Protecting yourself against cancer
Finding out that you are at increased risk of cancer can be frightening. However, it can also be empowering as it enables you to take proactive steps for yourself and your family to minimise that risk.
Four in every 10 cancers* could be prevented and there are things you can do to reduce your risk. For example, you may choose to quit smoking, eat a healthy balanced diet, cut back on alcohol, take more exercise or take care to protect yourself from the sun’s harmful rays.
Did you know that not smoking is the best thing you can do to reduce your chances of developing cancer? Most of us probably understand this but we might choose to ignore expert advice, thinking “it won’t happen to me”. Maybe knowing that you are at higher risk of cancer might be the impetus you need to finally quit smoking. In the same way, we know that maintaining a healthy weight is beneficial to our health and wellbeing but many of us still don’t achieve the five-a-day target and we eat too much-refined sugar or processed foods. Eating a better diet can not only reduce your risk of cancer, but it will also cut the chances of developing other serious diseases and help you to look and feel better.
And it’s not just making lifestyle changes that can help to reduce your cancer risk. In some cases, your doctor may be able to prescribe medication, such as tamoxifen or raloxifene, to lower the chances of developing the disease. You may benefit from more regular screening for certain types of cancer, or screening from a younger age. This will help to give you peace of mind and can also detect the signs of cancer early when it is most treatable.
More than 9 out of 10 people who are diagnosed with bowel cancer at its earliest stage will survive the disease for five years or longer, compared with just one in 10 people who are diagnosed in the later stages. Catching the condition early really does save lives.
Parents, siblings and children of those who have an increased risk of cancer are also at a higher risk. They may have up to a 50% chance of carrying the same genetic mutation as you. Knowing your own risk may encourage them to undergo testing so that they can also take steps to protect their health.

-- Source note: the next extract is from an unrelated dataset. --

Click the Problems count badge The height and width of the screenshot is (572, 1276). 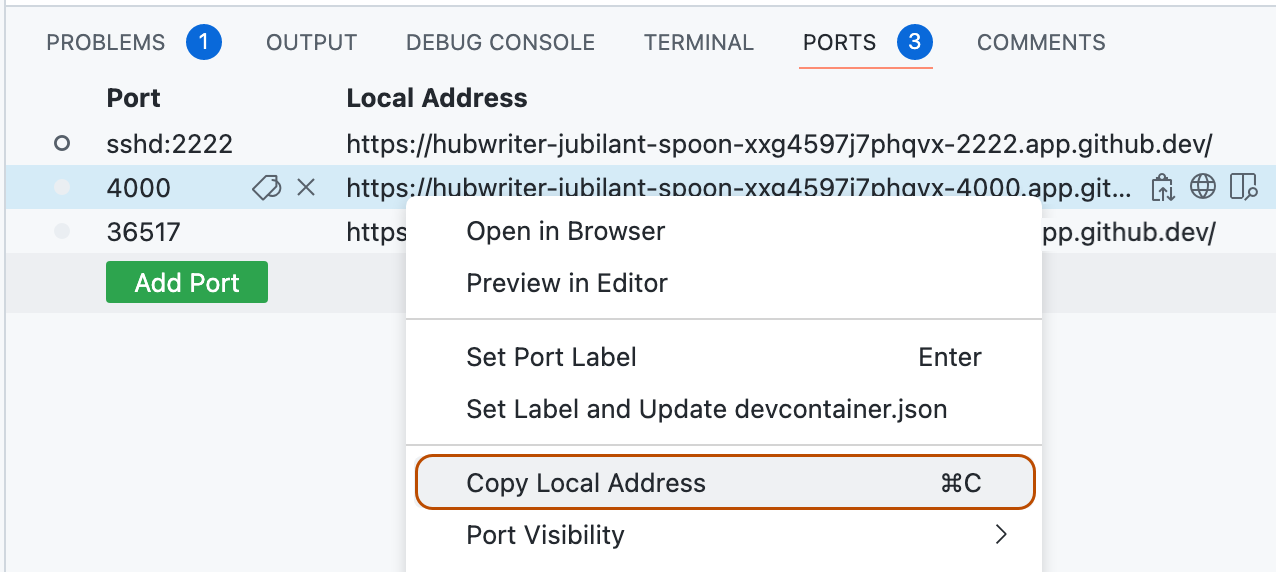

Genetic testing for cancer
It is not possible to determine your risk of every type of cancer, but genetic testing allows you to check for some hereditary cancers, which are those that are passed down through families. Using a simple saliva test, Myogenes can test 98 separate genes and 25 types of hereditary cancer. It is one of the most comprehensive tests on the market.
When there is an inherited mutation in certain genes it can put you at increased risk of cancer. The risk can be significantly higher in some cases, as shown below. By having a genetic test, you will understand your own unique risk of hereditary cancer.
Having a positive test does not mean you will definitely go on to develop cancer, however, it means that you are at greater risk than most of the population.
We recommend talking to your GP or consultant if you have a positive test so you can decide on the best way of managing your risk.
Frequently asked questions
What can be diagnosed with genetic tests?
Genetic testing can be used to diagnose or rule out a range of genetic diseases, including certain types of cancer. They are often used when certain symptoms indicate that you might have a particular condition.
Genetic tests can also be used to assess your risk of the disease in the future, particularly if you are in a high-risk group, or have a family history of the condition. It is important to note in these cases that this is not a diagnosis, but more a risk-assessment to help you take preventative action to minimise your risk via lifestyle choices, earlier screening and finding the right support.
Why are mutations dangerous?
Genetic mutations stop the gene from functioning properly and this can lead to illness, which can be serious. Knowing you have a genetic mutation can enable you to take steps to protect yourself, such as making lifestyle changes or having regular screening.